Kingston, Jamaica, 29 June 2026
Jamaica’s residential property market generated approximately $100 billion in transactions in 2025, according to Multiple Listing Service data released by the Realtors Association of Jamaica. The figures, compiled from reports submitted by approximately 2,000 registered realtors, place the market in an unusual position: resilient in volume and value despite the economic disruption caused by Hurricane Melissa in October and a contracting economy in the first quarter of 2026.
A Dual-Market Dynamic
The Realtors Association describes what the data reveals as a dual-market dynamic. High-volume urban markets, primarily Kingston and St Andrew, are driving transaction numbers. High-value, tourism-driven parishes, principally St Ann, are generating strong returns on fewer transactions. St Andrew recorded the highest overall sales volume in 2025. St Ann achieved the highest average residential selling price, reflecting sustained demand from diaspora buyers and investors along the north coast corridor. St Catherine, anchored by Portmore and the expanding Bernard Lodge and Old Harbour developments, continues to feature strongly as infrastructure investment makes more of the parish accessible.
Data as a Policy Tool
The MLS platform offers something Jamaica’s housing sector has historically lacked: systematic, real-time visibility into pricing trends, buyer demand, inventory levels and transaction patterns across parishes. That data has value well beyond the individual transaction. It can identify underserved markets, map affordability gaps and flag where infrastructure investment would most directly unlock housing supply. The Realtors Association has emphasised the role this information can play in guiding national housing strategies, particularly in parishes outside the dominant three where demand exists but supply remains thin.

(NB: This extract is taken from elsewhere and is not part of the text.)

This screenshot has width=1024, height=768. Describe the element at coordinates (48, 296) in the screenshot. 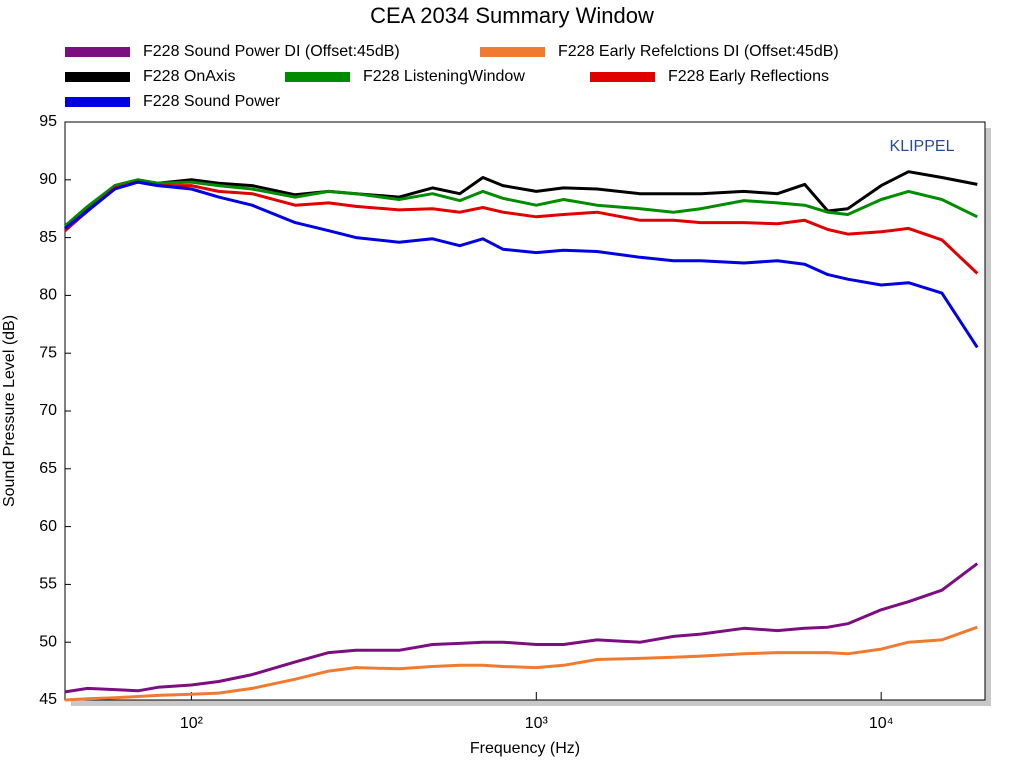

I see `y-tick-label: 80` at that location.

What Buoyancy in a Contracting Economy Means
The fact that Jamaica’s property market maintained strong transaction volumes through a period that included a Category 5 hurricane and a first-quarter economic contraction of 5.9 per cent is significant. It reflects the structural reality that housing demand in Jamaica is driven by necessity, by household formation, by diaspora capital and by long-term confidence in land as a store of value, rather than purely by short-term economic conditions. That structural demand does not make the market immune to pressure. But it does mean the property sector continues to function as one of the more stable pillars of economic activity even when other sectors weaken. The $100 billion figure is not simply a transaction total. It is a measure of how deeply embedded land and property ownership are in how Jamaicans think about their economic future.